Rating reading levels
The Post and Courier began working with Berkeley and Dorchester 2 school districts more than a month ago to compile the same information that Charleston County schools provided to the newspaper for a story May 17 on its students' grade-level reading ability.
Dorchester 2 and Berkeley school officials complied with the newspaper's request for the information but took issue with the way the newspaper decided to use scores from a diagnostic test to determine students' grade-level reading skills. They said the test was not meant to be used in that manner.
How we did it
Berkeley, Charleston and Dorchester 2 elementary and middle school students take the Measures of Academic Progress exam, a diagnostic test that teachers use to help guide their instruction. Schools typically don't summarize the results on this test because its purpose is to show an individual student's strengths and weaknesses so teachers can know where and how each needs help.
The MAP exam provides students' Lexile levels, and certain ranges of Lexile levels correspond to reading or grade levels. There's no single number that defines specific grade levels. And multiple ranges could be used to define grade level.

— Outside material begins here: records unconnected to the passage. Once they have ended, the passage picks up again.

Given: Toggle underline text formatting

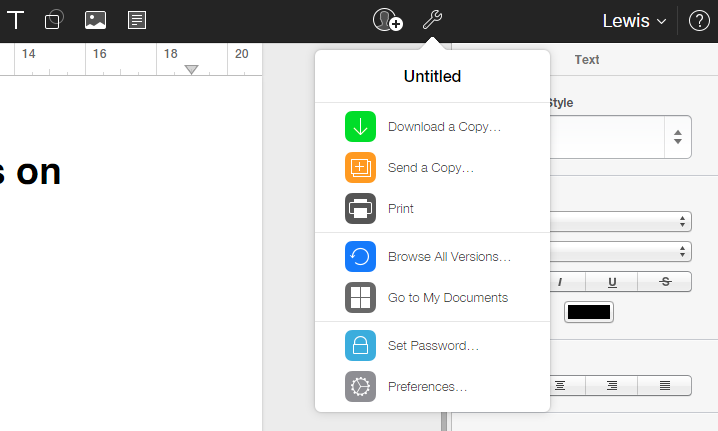Looking at the screenshot, I should (x=612, y=282).
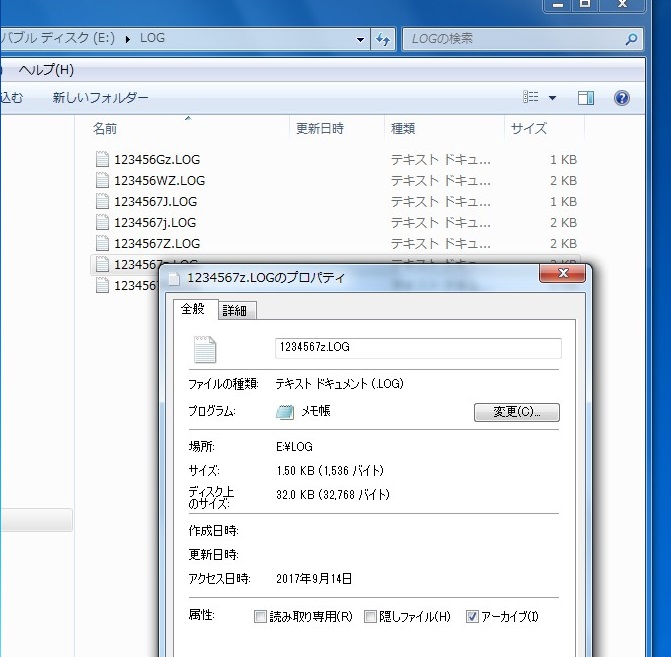Uncheck the アーカイブ checkbox
The height and width of the screenshot is (657, 671).
(473, 617)
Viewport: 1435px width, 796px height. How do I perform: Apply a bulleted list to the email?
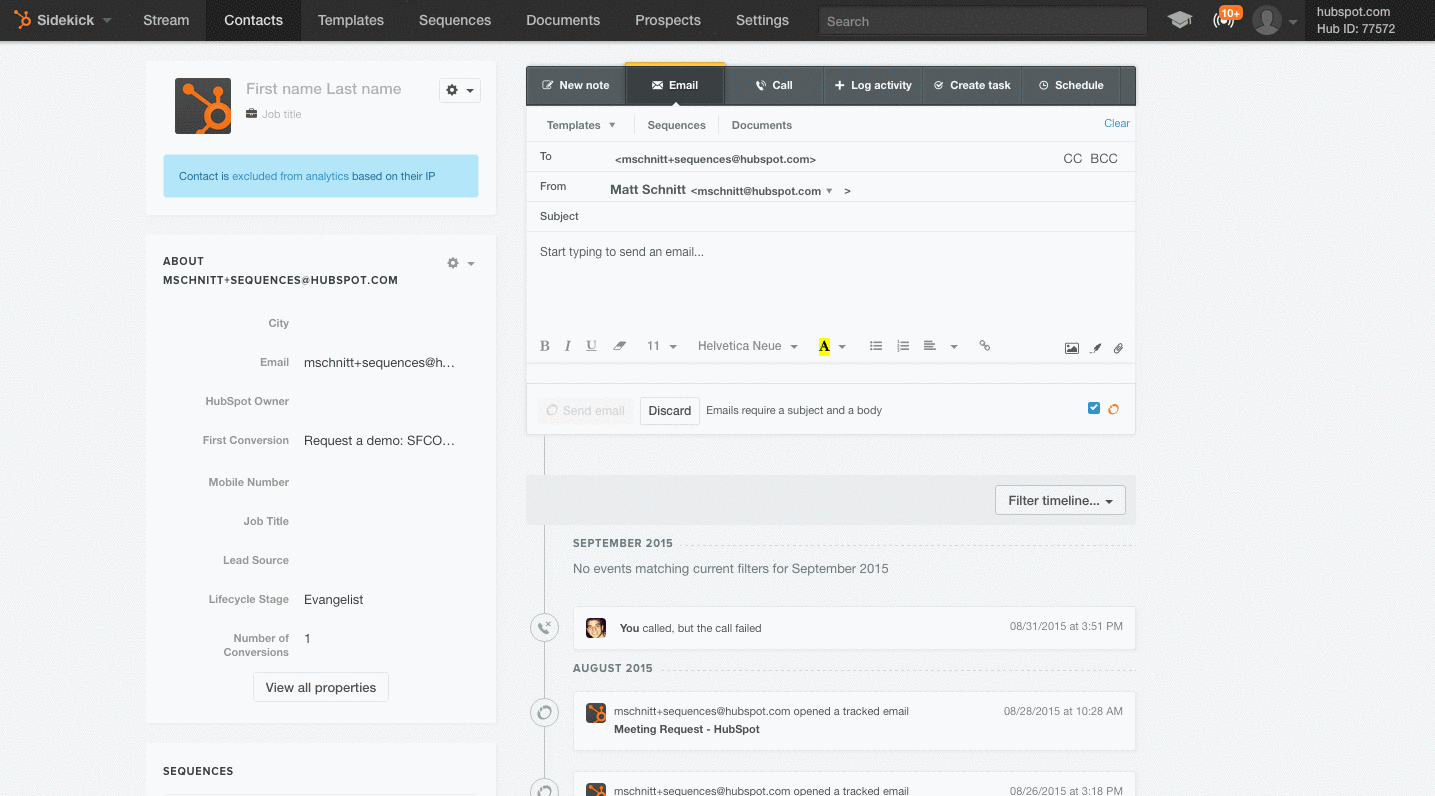pos(876,346)
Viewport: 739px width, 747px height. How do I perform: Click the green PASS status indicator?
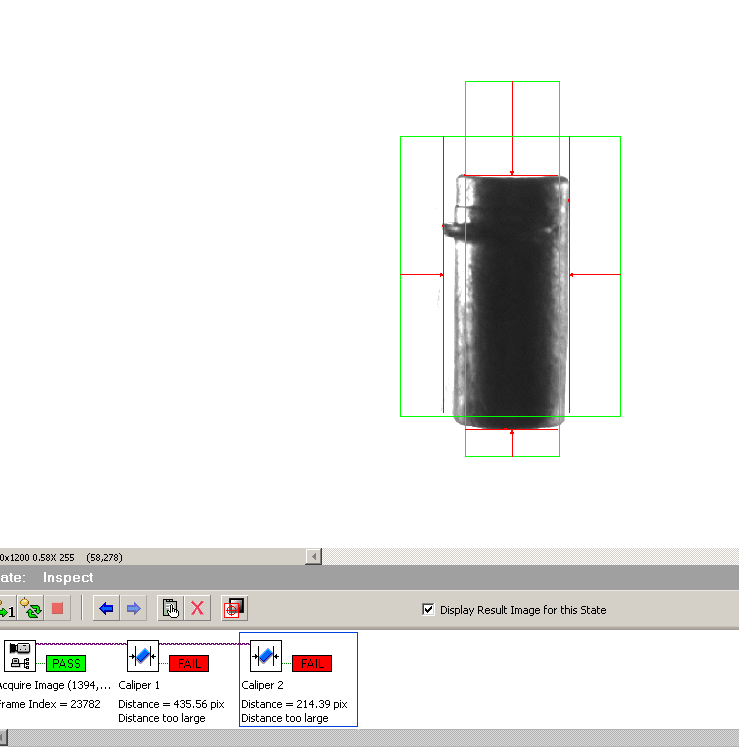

After the newspaper questioned Charleston County schools Superintendent Nancy McGinley about why the district hadn't used its MAP scores to determine students' grade level reading skills, McGinley decided to analyze students' test results that way.
Charleston County officials used a Lexile cutoff score they felt defined each grade. The district included students who had disabilities, as well as students who are English Language Learners. Charleston County did its analysis on eighth-graders who likely will be ninth-graders in the district this fall, and it used eighth-graders' MAP scores from this fall because spring test scores weren't available yet.
The newspaper asked Berkeley and Dorchester 2 to complete the same analysis, and officials said they needed time to compile students' scores according to the newspaper's specifications.
Berkeley officials gave the newspaper a document June 2 that compiled its students' test scores in a way that they felt was most accurate. But the district's analysis of its students' test scores was done in a different way than Charleston County and made it impossible to make comparisons between the two school districts.
The Post and Courier repeated its request for students' test scores to be compiled in a comparable manner to Charleston County, and the Berkeley school district agreed.
Objections to method
In a letter to the newspaper, Dorchester 2 Superintendent Joe Pye wrote that the MAP exam never was intended to be used in this manner, and there is no direct link between a specific Lexile score and a specific grade level.
Pye also said he was concerned that the newspaper requested the eighth-grade fall MAP scores but identified those students as rising ninth-graders.
"Since fall MAP tests are administered in the month of September, we are really analyzing seventh-grade scores in this instance," he wrote. "Fall scores of current eighth-grade students are not reflective of their competencies after a year of instruction in that grade."
Berkeley Superintendent Anthony Parker agreed, and in a letter to the newspaper wrote that using the fall scores disregards a full year of instruction.
"To superimpose the data of high schools has inherent fallacies often leading to interpretations about the high schools when in fact the students have not actually enrolled in those schools."
Pye and Parker took issue with the Lexile score cutoff chart used by the newspaper to determine students' reading grade level. Changing the cutoff scores could affect the corresponding grade level for students' reading ability.